Senator of the Congress of the Union for Baja California

Owner of Estero Beach Hotel & Resort
- Incumbent
- Assumed office December 6, 2018
- Preceded by: Jaime Bonilla Valdez
- In office 6 December 2018 – 28 March 2022
- Preceded by: Jaime Bonilla Valdez
- Succeeded by: Jaime Bonilla Valdez

Personal details
- Born: Ensenada, Baja California, Mexico
- Party: Morena
- Spouse: Monica Buelna Pesqueira
- Children: Andres Novelo, Hannia Novelo, Ivanna Novelo
- Relatives: Lupita Novelo (sister)
- Occupation: Politician

= Gerardo Novelo Osuna =

Mexican politician

Gerardo Novelo Osuna is a Mexican businessman and politician. From December 6, 2018, until March 28, 2022, he was a first-format senator of the Republic replacing Jaime Bonilla Valdez in the LXIV Legislature of the Congress of the Union.

== Early years ==
He was born in Ensenada, Baja California, Mexico. He studied business administration at Saddleback College in Mission Viejo, California. He has been an entrepreneur, focused on the hotel industry. He is the brother of Marco Antonio Novelo Osuna, municipal president of Ensenada from 2016 to 2019 for the Institutional Revolutionary Party.
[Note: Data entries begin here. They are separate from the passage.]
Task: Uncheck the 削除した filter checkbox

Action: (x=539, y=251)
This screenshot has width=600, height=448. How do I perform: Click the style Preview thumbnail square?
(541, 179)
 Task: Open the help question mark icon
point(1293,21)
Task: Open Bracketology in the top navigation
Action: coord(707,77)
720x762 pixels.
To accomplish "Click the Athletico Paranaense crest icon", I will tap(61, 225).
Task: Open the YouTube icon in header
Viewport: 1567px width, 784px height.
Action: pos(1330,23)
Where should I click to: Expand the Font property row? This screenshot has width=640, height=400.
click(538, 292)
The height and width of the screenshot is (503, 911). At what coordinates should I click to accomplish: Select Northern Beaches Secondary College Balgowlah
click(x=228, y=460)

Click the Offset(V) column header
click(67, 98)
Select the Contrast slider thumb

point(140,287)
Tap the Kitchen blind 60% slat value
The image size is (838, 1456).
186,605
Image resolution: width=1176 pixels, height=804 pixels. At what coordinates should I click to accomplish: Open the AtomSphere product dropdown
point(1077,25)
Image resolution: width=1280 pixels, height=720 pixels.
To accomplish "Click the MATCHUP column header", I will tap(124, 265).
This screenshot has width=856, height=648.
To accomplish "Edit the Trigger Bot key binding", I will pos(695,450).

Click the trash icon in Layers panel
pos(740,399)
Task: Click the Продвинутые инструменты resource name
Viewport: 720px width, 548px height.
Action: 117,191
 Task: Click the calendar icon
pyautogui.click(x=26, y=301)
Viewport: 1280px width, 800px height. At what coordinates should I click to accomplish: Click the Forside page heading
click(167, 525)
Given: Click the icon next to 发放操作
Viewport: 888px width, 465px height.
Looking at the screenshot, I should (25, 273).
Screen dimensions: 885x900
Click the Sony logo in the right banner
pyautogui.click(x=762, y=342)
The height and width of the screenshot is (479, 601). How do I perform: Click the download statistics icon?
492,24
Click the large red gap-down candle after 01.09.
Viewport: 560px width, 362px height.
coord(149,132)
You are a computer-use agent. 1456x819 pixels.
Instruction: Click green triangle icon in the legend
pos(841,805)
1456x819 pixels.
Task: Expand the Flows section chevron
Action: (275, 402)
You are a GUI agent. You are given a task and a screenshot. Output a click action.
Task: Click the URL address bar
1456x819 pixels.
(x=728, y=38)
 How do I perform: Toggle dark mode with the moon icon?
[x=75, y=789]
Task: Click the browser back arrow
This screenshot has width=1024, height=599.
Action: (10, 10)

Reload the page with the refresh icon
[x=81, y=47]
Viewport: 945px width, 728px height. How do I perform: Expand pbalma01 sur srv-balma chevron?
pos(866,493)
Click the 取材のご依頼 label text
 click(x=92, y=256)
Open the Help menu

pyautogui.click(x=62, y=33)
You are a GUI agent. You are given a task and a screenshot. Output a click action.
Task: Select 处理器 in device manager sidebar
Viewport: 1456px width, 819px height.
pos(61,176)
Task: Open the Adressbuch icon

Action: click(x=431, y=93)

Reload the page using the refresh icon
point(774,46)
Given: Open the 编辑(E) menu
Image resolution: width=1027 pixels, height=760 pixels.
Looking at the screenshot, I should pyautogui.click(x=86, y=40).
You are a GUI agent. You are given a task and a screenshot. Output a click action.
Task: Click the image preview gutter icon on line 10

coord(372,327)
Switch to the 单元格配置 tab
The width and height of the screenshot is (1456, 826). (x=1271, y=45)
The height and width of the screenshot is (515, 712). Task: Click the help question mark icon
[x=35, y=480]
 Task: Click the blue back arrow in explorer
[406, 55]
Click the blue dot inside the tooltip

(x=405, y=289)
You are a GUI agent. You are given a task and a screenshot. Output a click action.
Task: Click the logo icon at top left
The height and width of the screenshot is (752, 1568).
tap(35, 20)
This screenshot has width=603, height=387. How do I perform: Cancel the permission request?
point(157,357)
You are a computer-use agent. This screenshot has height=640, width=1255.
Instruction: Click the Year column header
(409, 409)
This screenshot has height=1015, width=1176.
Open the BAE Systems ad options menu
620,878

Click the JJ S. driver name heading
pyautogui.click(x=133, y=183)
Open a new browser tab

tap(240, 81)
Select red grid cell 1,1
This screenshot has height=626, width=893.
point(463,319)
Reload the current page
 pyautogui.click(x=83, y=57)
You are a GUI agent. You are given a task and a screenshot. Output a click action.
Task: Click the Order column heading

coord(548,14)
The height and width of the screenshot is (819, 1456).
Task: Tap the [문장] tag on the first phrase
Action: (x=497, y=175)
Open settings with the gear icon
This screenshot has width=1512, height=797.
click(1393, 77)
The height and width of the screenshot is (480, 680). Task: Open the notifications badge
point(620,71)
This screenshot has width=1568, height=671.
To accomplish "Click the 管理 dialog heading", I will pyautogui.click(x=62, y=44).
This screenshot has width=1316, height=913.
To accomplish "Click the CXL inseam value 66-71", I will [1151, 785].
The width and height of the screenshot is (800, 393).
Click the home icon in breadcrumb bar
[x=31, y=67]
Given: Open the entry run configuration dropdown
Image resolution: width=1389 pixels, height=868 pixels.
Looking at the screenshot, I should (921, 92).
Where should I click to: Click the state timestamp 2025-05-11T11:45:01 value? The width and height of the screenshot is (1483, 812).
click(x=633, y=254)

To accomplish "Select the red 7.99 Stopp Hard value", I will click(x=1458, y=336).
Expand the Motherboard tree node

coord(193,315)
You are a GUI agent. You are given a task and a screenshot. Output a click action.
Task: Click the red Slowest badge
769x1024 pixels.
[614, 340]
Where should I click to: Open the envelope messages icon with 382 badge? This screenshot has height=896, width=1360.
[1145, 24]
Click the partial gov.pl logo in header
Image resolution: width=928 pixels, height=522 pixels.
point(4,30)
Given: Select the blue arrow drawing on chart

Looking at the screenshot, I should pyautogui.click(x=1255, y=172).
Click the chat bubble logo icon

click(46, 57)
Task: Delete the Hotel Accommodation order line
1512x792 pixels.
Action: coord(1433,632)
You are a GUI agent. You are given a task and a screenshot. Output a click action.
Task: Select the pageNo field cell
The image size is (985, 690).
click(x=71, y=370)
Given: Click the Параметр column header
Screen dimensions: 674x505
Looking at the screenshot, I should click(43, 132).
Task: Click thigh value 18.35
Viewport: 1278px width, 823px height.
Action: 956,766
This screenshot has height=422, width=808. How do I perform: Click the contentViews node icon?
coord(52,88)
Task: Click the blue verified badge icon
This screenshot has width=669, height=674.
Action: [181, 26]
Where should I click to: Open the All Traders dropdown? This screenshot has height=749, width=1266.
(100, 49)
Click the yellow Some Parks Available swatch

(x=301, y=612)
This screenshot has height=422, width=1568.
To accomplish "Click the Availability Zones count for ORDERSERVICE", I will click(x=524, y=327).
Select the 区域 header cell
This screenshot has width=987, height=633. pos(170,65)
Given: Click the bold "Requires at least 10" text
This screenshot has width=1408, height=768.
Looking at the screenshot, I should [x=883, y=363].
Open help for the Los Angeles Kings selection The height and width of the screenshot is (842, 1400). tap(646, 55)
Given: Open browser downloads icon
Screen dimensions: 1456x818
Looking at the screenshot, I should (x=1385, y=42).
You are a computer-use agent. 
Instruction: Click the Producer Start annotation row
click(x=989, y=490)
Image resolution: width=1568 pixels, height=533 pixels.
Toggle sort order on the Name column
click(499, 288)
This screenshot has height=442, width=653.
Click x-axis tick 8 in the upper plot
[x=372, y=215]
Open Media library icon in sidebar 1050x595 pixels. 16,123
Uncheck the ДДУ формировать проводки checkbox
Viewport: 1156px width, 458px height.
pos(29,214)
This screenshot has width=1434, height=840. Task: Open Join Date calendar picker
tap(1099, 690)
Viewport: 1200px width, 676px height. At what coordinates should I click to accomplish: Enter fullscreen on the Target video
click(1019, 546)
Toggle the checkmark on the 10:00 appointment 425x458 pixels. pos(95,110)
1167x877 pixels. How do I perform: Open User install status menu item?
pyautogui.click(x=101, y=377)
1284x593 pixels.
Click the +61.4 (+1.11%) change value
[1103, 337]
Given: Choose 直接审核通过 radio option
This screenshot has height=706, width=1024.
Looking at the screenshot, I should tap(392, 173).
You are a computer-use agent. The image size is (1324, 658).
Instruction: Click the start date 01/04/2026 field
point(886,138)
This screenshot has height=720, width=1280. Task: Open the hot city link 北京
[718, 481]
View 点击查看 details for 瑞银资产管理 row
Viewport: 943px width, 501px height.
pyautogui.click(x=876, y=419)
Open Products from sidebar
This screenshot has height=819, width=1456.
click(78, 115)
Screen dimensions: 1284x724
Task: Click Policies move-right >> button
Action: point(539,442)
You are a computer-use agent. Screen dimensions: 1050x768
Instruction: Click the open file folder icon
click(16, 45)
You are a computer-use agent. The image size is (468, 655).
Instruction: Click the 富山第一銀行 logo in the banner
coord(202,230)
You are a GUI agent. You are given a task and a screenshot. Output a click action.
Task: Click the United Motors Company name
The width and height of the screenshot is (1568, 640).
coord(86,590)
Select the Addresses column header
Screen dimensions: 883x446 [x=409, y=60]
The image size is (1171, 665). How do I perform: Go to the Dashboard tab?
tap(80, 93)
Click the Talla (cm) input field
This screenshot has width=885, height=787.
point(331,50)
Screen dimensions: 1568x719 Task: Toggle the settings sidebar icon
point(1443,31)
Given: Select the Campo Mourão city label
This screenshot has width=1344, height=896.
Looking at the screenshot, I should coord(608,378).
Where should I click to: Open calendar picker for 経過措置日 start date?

== Senator of the Republic ==
In the 2018 federal elections he was nominated as alternate for Jaime Bonilla Valdez, candidate for senator of the republic for the state of Baja California. After the elections, he obtained the first formula seat. On December 6, 2018, Bonilla Valdez requested a leave of absence from office to run for governor in the 2019 Baja California state elections. Gerardo Novelo Osuna took the senator seat in his place. Within congress he held the position of secretary of the border and immigration affairs committee.

In March 2023, Jaime Bonilla Valdez formally returned to be senator of the republic.